WORK REQUEST 1 — In the blog post on socialism, rewrite the paragraph that begins "It varies from nation to nation" as a short list of its main points.
WORK REQUEST 2 — From the blog post on socialism, reproduce the passage starting at the words "Socialism as distrust" and ending after the words "heap of history.".

READING PASSAGE —
Coded gray.

Tuesday 1 May 2007

Screenshot Sims 2

Pic of the day: If you don't trust people to save up for their own retirement, why do you trust them to vote?

Socialism as distrust

Once again it is May 1, the high noon of socialism. And there are still people who believe socialism is a good idea, at least to some degree, at least if done right. It behooves me on this day to explain once again, patiently, from yet another perspective, why socialism is a bad idea and should be quietly left at the compost heap of history.

This year I will focus on yet another aspect of socialism, its inherent distrust in people. As you know, even the fairly moderate social democracies here in Europe don't trust people to save up money for their own retirement, for instance. Instead the State confiscates part of their wages along with the taxes, then pay them back if you are lucky enough to reach retirement. (Which admittedly most people are.)

It varies from nation to nation what the State does with the money in the meantime. On one extreme, my native Norway has a fund investing in bonds and shares abroad, led by highly professional investors and with only a part of the profits under direct political control. On the other extreme, and this is more or less the rule, most states don't really tuck the money away. It is a fund only in the accounting sense; in practice, the State is spending as it goes, so that any future pensions will have to be paid directly by the future taxpayers of the same nation. This is not good when the population is declining, as it is in much of Europe and in Japan. Declining fast, in some cases. This means that either will the next generation have to pay extreme taxes (even by European standards) or the State will have to tell the elderly: "Sorry, we took your retirement savings and used it on other things. Here, have some scraps and rags."

But can you really trust people to save up for their retirement? After all, in these days with all-night Internet banking, it is easy one Saturday night when you are drunk to take all your savings and spend it on ale and whores, or at least "invest" it in a Nigerian money-laundering scam. And even when sober, not all people feel very strongly about their retirement when they are young. The future is far away, and money is a rather abstract concept. In all fairness, I remember feeling that way myself. Surely, I thought, Jesus would return before I grew old, seeing how it was the Last Days and all. Then again, I did not have much money anyway. (For that matter I still don't, but even by comparison.)

Actually there are various safeguards that can be put in place to stop people from withdrawing their money in a fit of insanity. And people will be a lot more motivated to save when they know that they are the ones who decide whether they will spend their old age in relative luxury or in rags and roaches. As opposed to "I am paying for everyone else and everyone else is paying for me, so it doesn't really matter what I do".

SOURCE DATA —

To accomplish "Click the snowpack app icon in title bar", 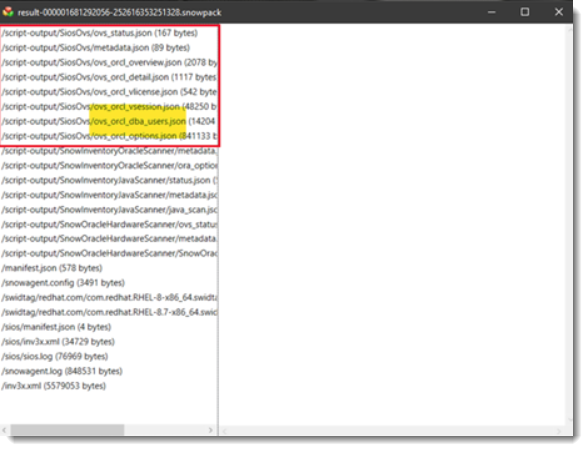I will point(8,12).

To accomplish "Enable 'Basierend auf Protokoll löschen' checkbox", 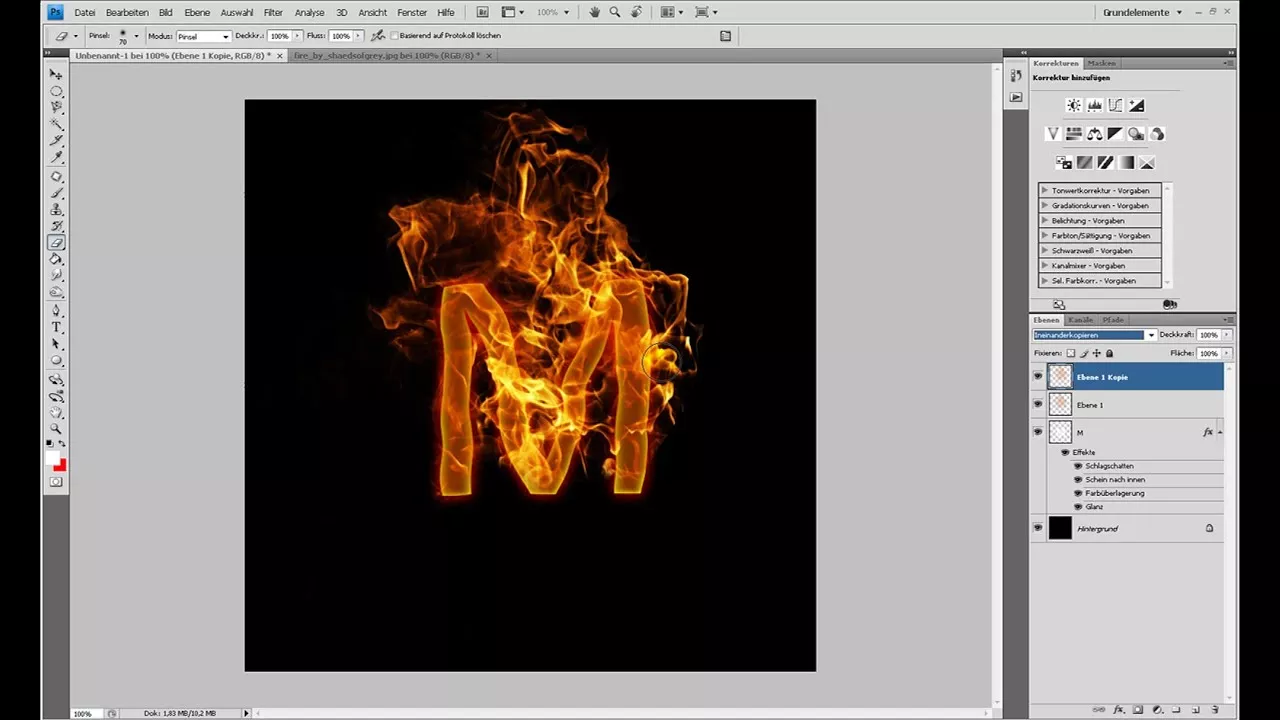I will pyautogui.click(x=394, y=35).
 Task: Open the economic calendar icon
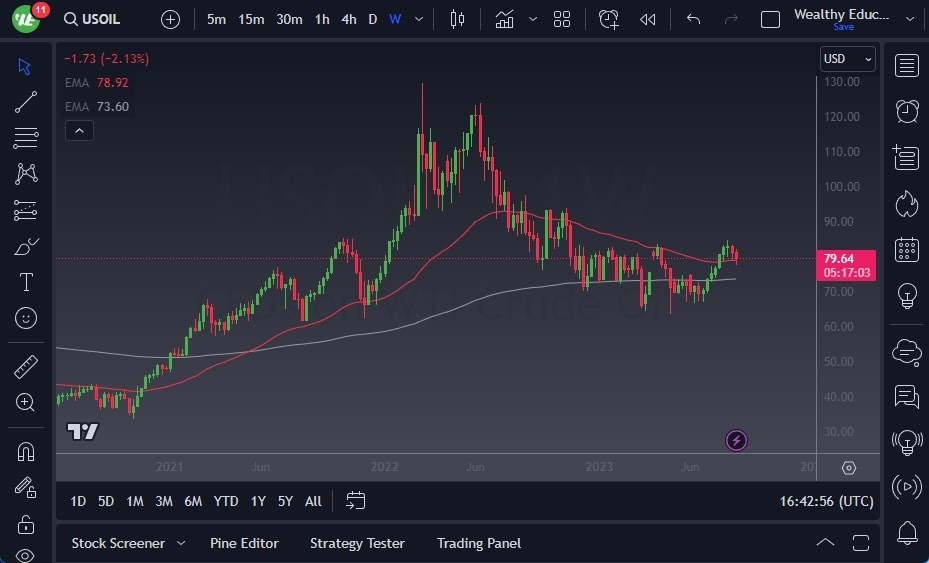[x=907, y=250]
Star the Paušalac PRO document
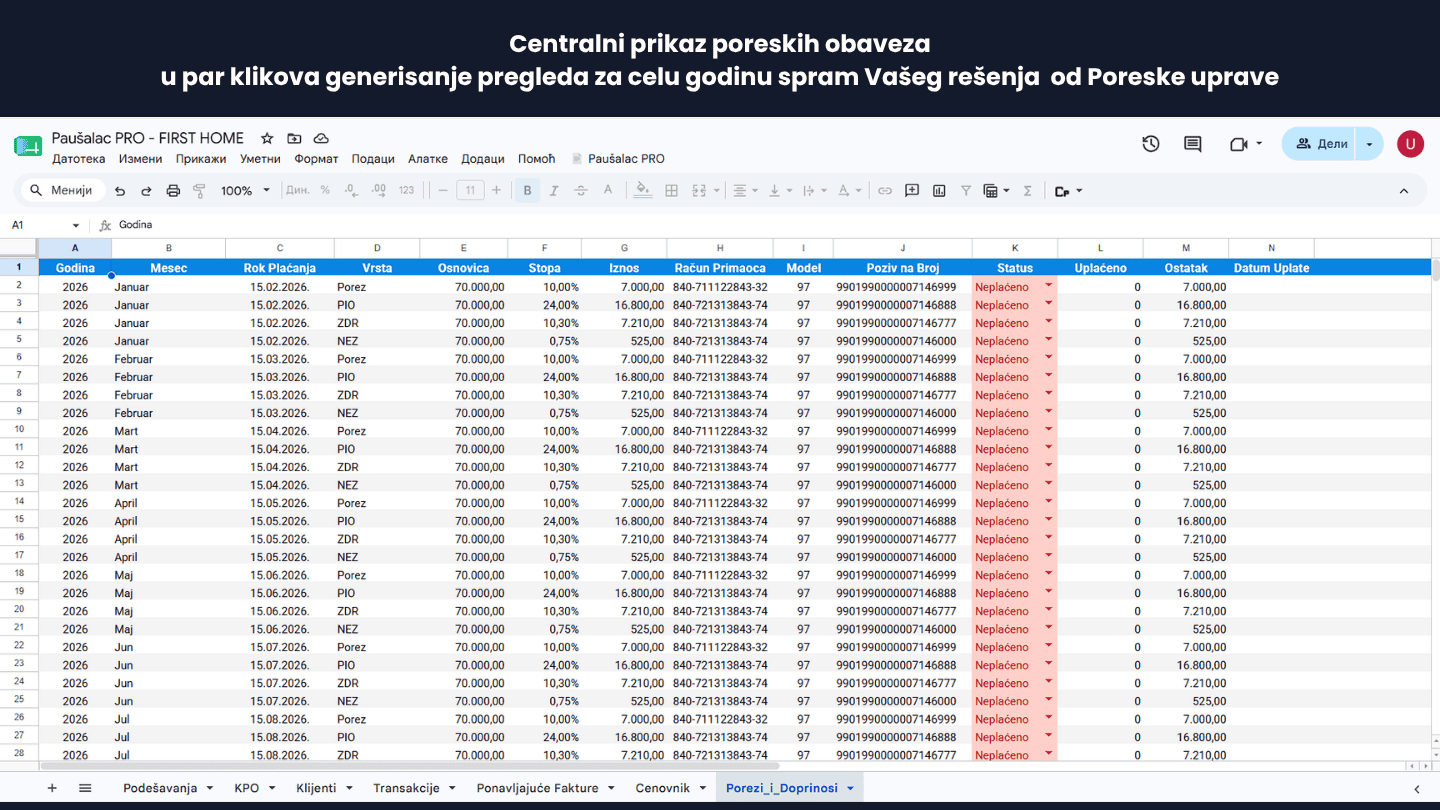Viewport: 1440px width, 810px height. [x=267, y=139]
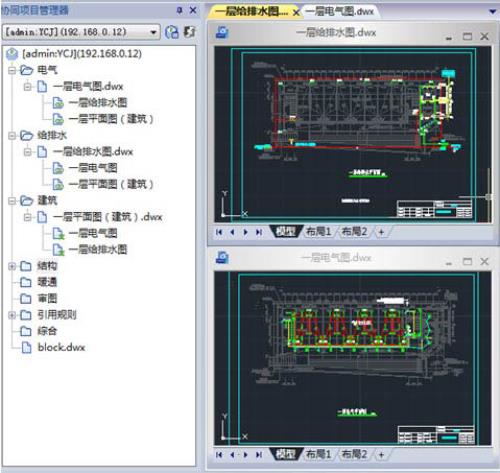This screenshot has height=473, width=500.
Task: Switch to 布局2 tab in bottom drawing
Action: 354,454
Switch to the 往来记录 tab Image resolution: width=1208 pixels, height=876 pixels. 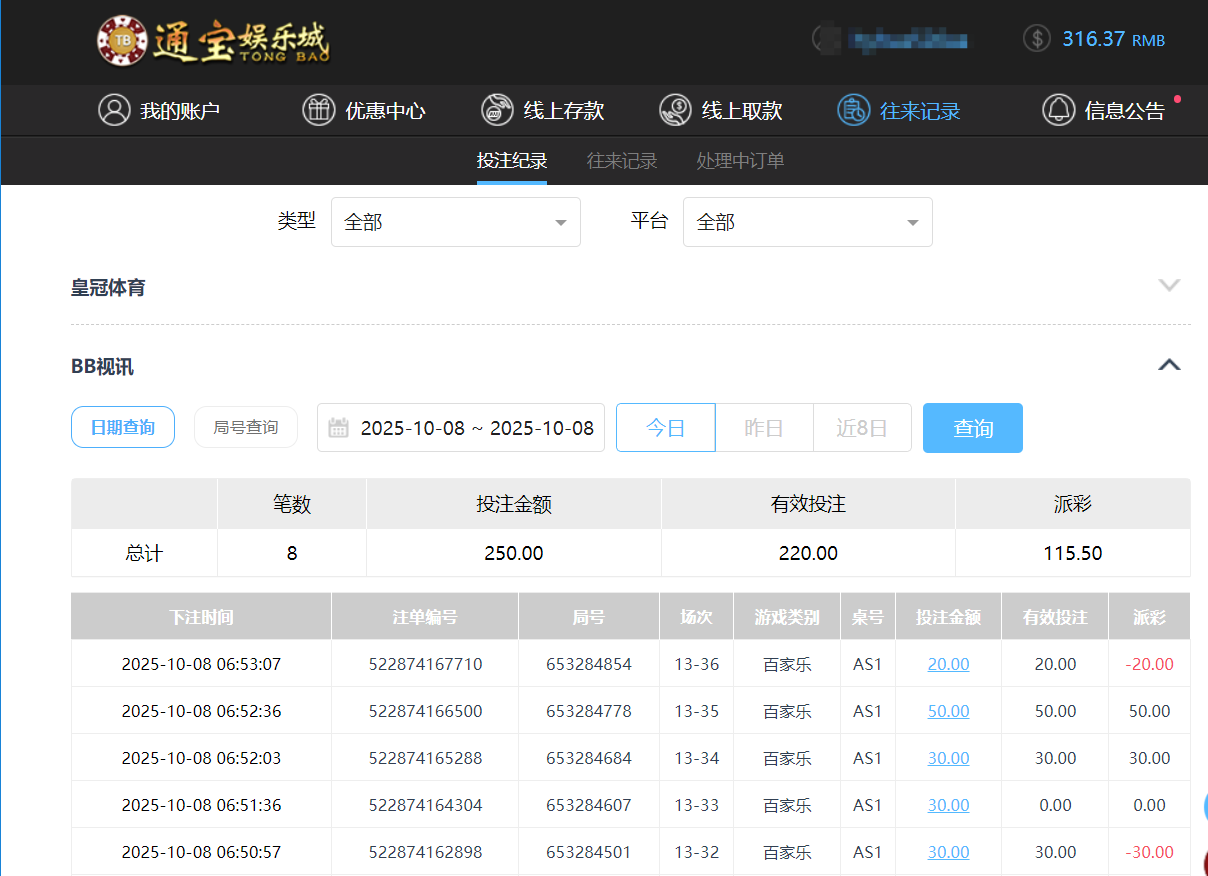coord(621,160)
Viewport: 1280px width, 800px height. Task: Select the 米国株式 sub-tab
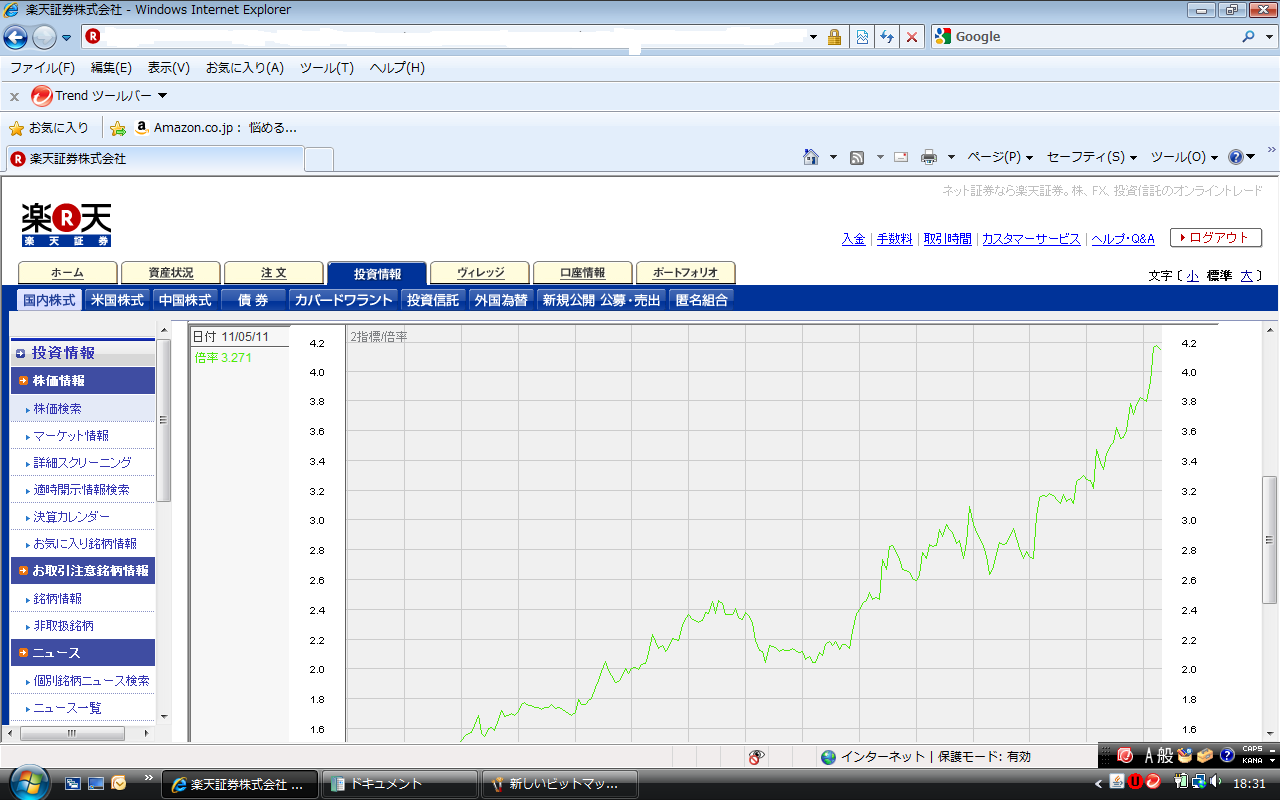pyautogui.click(x=117, y=299)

PROBLEM SOLUTION 1 —
- What the State does with retirement money in the meantime differs from nation to nation.
- At one extreme, Norway, the writer's native country, has a fund that invests in bonds and shares abroad. Highly professional investors run it, and only part of the profits is under direct political control.
- At the other extreme, which is more or less the rule, most states don't really set the money aside. The fund exists only in the accounting sense, and the State spends as it goes.
- So future pensions must be paid directly by the same nation's future taxpayers.
- This is a problem where the population is declining, as in much of Europe and in Japan, sometimes fast.
- Either the next generation will face extreme taxes, even by European standards, or the State will have to admit it spent the elderly's retirement savings on other things and can offer them only scraps and rags.

PROBLEM SOLUTION 2 —
Socialism as distrust

Once again it is May 1, the high noon of socialism. And there are still people who believe socialism is a good idea, at least to some degree, at least if done right. It behooves me on this day to explain once again, patiently, from yet another perspective, why socialism is a bad idea and should be quietly left at the compost heap of history.